**WORK TO BE COMPLETED**: Whatever runs from the line with "Task: Click Krinn's" to the end of the records below must be copied exactly, with nothing else included.

**Pixel coordinate grounding data**:
Segment Open
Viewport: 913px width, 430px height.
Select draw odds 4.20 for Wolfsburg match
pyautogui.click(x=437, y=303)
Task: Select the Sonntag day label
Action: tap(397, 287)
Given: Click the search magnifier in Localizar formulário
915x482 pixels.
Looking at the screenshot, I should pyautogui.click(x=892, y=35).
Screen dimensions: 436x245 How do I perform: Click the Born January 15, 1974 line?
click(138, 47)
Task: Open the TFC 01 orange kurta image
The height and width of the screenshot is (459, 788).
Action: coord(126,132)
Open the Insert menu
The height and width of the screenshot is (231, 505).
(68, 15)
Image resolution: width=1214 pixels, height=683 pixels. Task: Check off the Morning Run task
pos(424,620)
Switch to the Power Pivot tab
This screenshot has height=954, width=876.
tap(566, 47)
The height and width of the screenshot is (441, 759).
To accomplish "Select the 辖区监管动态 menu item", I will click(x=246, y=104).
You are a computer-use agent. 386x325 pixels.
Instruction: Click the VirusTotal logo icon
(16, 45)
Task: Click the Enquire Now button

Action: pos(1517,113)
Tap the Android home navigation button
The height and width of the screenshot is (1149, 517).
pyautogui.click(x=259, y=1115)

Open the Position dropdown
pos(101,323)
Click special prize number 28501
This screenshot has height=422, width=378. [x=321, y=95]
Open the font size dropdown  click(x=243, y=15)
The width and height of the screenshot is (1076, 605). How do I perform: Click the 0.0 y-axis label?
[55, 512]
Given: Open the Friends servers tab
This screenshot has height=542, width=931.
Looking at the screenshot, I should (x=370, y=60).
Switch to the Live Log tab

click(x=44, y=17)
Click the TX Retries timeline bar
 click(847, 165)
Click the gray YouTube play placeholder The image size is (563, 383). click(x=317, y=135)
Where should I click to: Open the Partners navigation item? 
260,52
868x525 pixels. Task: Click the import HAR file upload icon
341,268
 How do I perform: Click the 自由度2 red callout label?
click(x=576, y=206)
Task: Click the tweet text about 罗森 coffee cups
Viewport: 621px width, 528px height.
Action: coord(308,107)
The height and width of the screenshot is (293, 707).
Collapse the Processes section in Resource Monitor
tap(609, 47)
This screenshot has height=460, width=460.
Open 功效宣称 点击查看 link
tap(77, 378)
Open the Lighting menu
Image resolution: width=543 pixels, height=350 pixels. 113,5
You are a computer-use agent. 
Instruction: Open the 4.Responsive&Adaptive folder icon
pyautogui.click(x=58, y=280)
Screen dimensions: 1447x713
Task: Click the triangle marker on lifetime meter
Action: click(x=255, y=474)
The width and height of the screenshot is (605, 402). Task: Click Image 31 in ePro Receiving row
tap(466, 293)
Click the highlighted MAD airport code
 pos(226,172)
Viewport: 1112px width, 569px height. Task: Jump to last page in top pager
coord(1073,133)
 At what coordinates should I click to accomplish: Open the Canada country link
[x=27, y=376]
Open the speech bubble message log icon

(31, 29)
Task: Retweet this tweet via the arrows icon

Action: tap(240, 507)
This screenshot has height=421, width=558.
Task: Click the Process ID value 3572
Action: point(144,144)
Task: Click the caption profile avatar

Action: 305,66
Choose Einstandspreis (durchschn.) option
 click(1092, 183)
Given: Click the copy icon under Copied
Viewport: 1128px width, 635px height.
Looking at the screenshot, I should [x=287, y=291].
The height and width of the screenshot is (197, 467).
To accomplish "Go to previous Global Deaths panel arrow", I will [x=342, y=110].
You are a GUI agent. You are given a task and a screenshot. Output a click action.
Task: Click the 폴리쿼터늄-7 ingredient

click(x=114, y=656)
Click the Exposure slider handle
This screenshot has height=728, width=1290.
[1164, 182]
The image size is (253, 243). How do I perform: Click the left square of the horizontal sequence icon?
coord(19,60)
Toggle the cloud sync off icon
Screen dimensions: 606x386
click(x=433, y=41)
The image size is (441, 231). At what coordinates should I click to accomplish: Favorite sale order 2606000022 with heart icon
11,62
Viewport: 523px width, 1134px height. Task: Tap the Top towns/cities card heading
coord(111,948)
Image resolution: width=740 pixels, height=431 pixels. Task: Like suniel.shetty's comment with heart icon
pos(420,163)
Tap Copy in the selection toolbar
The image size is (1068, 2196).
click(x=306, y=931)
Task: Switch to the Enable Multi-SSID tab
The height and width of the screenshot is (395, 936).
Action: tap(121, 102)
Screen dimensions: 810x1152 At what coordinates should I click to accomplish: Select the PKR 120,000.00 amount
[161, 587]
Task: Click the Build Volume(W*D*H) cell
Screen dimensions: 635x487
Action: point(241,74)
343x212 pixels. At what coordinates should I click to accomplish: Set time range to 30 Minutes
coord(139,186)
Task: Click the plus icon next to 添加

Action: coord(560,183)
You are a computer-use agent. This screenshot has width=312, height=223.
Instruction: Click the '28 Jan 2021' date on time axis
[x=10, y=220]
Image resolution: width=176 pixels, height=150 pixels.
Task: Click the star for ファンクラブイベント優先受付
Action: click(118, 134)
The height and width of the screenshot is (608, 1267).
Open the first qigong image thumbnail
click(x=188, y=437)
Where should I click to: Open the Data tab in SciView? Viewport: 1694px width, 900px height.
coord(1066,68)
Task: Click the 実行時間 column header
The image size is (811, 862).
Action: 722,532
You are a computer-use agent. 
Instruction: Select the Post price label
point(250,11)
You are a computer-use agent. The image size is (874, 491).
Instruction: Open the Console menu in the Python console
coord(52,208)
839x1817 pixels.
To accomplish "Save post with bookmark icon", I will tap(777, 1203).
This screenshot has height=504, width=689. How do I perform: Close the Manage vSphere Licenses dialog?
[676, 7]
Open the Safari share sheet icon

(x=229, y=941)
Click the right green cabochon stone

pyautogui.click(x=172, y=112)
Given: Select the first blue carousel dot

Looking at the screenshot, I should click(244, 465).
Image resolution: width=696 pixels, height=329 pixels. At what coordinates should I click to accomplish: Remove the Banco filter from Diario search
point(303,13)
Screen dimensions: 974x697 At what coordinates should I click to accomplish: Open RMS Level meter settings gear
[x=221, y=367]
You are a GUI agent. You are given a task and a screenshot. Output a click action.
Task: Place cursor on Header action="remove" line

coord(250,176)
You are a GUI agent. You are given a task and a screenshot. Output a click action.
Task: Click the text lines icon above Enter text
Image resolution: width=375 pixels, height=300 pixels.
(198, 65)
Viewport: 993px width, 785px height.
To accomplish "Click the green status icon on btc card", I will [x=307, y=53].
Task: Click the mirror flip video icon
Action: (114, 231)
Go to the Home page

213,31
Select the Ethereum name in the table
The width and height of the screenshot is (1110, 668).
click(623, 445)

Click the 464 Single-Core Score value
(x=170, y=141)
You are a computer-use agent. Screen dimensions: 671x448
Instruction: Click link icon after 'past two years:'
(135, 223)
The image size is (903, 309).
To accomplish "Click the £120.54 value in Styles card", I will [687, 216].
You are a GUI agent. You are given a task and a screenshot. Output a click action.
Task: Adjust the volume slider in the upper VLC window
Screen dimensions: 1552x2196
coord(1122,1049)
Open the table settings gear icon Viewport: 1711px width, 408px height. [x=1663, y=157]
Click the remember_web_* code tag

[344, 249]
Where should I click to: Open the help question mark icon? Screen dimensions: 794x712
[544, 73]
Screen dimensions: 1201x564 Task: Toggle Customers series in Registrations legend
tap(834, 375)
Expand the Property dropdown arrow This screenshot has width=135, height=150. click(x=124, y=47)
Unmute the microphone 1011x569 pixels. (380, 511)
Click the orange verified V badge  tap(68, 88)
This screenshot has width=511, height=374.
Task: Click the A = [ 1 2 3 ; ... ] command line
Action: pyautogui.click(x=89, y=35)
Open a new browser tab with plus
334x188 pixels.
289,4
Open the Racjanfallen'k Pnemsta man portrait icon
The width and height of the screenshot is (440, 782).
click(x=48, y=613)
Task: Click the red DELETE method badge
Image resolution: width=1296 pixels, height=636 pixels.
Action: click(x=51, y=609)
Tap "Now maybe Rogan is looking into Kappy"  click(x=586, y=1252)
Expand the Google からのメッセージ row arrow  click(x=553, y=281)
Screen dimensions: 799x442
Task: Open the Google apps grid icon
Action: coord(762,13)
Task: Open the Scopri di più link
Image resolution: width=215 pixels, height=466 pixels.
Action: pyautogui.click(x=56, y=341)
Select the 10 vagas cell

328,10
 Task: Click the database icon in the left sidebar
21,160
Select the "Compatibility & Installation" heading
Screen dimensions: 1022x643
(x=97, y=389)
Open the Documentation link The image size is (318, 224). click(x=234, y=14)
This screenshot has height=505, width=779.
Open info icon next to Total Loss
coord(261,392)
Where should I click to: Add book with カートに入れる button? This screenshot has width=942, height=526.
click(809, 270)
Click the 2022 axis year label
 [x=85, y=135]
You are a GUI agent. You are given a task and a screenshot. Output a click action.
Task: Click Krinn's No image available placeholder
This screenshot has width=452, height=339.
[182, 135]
Segment Closed
**RESPONSE TO THE TASK**:
Task: Click Krinn's No image available placeholder
This screenshot has width=452, height=339.
[182, 135]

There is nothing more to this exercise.